Sx-code
A new extension of s-code, zero+one address. The aim is to
improve the execution speed of the interpreter. As one-address
will reduce the number of instruction by 30-40%, it should be faster
than the normal s-code.
Will it be faster than t-code? t-code is a very compact format of
instruction (three-address), however, in a virtual machine, the
decoding of instruction is slow (I think). That is why som-v16
(carefully engineered the VM) is as fast as som-v17 which is
t-code. However, the decoding of zero+one address is exactly the
same as zero-address s-code as the instruction has two field: op, arg.
In a sense, we get the one-address for "free". If the VM is as
fast as som-v16 then by reducing the number of executed instruction by
30-40%, the new VM will be faster.
Extended s-code (sx-code)
All binary operators are extended to have one-address to access local
frame, therefore in many cases the sequence "get.x get.y bop" becomes
"get.x bop.y". The immediate mode stored a literal in the argument of
the instruction, the sequence "get.x lit.y bop" becomes "get.x bopi.y".
To blend one-address into zero-address, arg = 0 is used to indicate the
top of stack addressing.
The immediate mode is used quite often. addi is obviously used a
lot. eqi is used in x == n. bandi is used in masking
bits. shli shri are used often because the amount to be shifted
is usually a constant.
The load/store index, are extended to store the base-address in the
argument, the sequence "get.base get.index ldx" becomes "get.index
ldx.base". When base is global, a new instruction "ldy.base" is
used. The order of argument for store index is different from
s-code. The sequence "get.base get.index get.val stx" becomes
"get.index get.val stx.base", when base is global, "sty.base" is
used. There is no use for the old "ldx/stx" (zero-address) as
there is always the base address in either local or global.
To optimise the for-loop, "efor" instruction is introduced.
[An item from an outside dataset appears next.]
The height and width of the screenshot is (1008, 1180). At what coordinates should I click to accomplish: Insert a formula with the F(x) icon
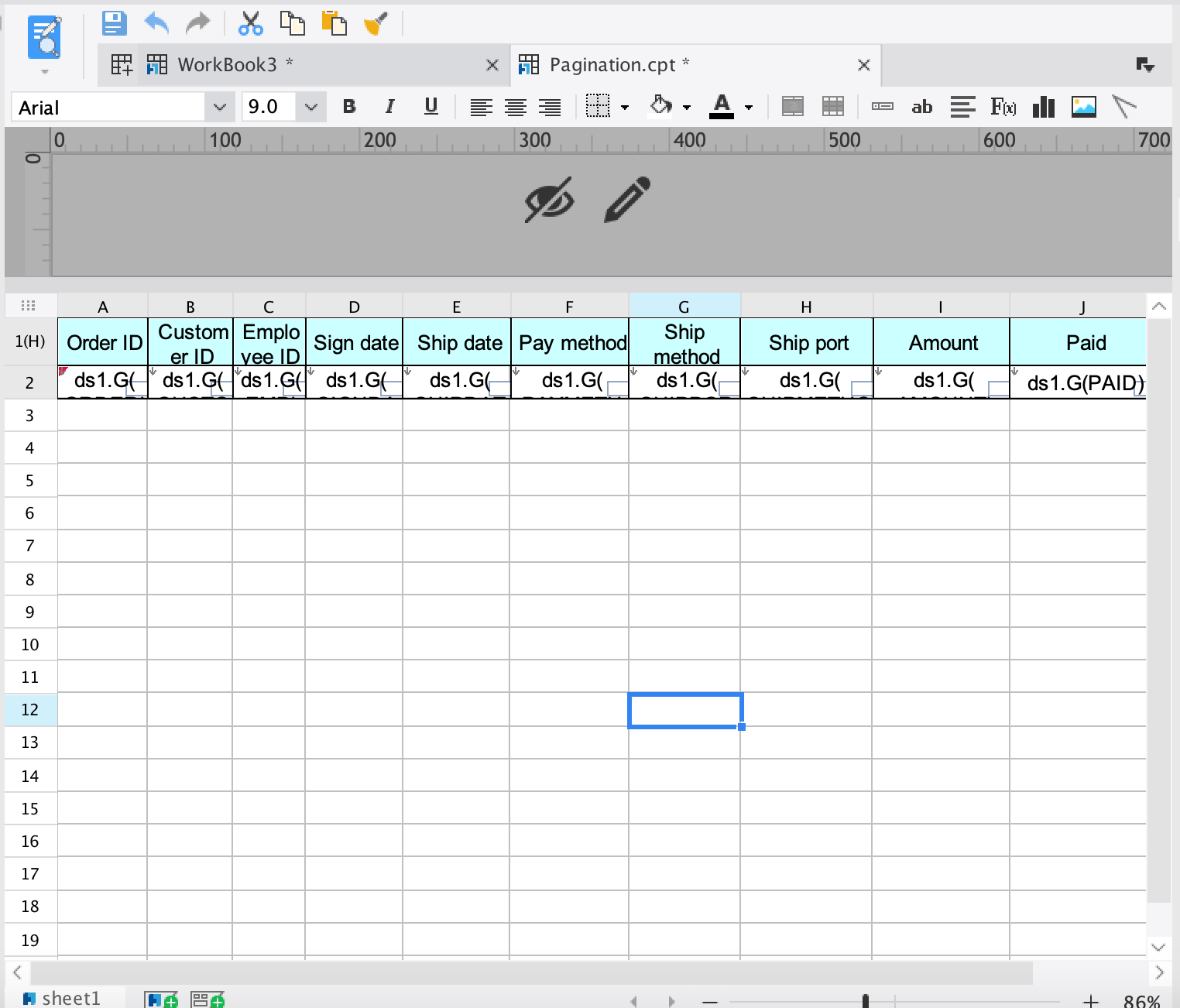coord(1004,107)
"efor.x" does the following:
x++,
push(x <= adj(x))
where x is a local, adj(x) stored the terminal value of x. The
sequence at the end of for-loop is usually "inc.x get.x get.end le
jt.loop" becomes "efor.x jt.loop" where adj(x) is end. The
compiler must allocate adj(x) accordingly.
Instruction encoding
Arrange the instruction so that grouping is easy.
bop-zero-arg:
add..shr (1..16) (17..20 reserved)
bop-one-arg-v: add+20
(21..36) (37..40 reserved)
bop-one-arg-i: add+40
(41..56) (57..60 reserved)
other:
get..calli (61..82)
zero-arg:
not case end (83..85)
bop is add sub mul
div band bor bxor mod
eq ne lt le ge gt shl shr
other is get put ld st ldx stx
ldy sty
jmp jt jf call ret - efor
inc dec lit ads sys fun calli
not case end
The opcode "icArray" is eliminated and uses syscall 14 instead. "fun"
and "calli" are not executable, they are markers in code segment.
Compare to t-code and s-code
In terms of dynamic instruction count (noi), the measurement using
seven small programs, one medium program (aes), and one large program
(compiler), sx-code is 30% less than s-code. t-code is still 30% less
than sx-code (t-code is very compact, it is a three-address format).
However, som v 3.0 (sx-code vm) is carefully engineered. In terms of
running time (using only the 8-queen benchmark), it is 3 times faster
than som v 1.7 (t-code-vm). t-code vm itself is
much faster than the original s-code vm, som v 1.5 (s-code-vm).
Therefore
som v 3.0 is the fastest s-code family virtual machine to date.
(from som-v16/som-v16y/doc/som16y-performance.txt)
t-code noi is 64% less than s-code (more than half)
t-code noi is 31% less than sx-code
noi:
s-code -- 30% --> sx-code -- 30% --> t-code
speed: s-code <-- 2x
-- t-code <-- 3x -- sx-code
s-code-vm from som-v15
t-code-vm from som-v17
sx-code-vm from som-v3
4 Mar 2007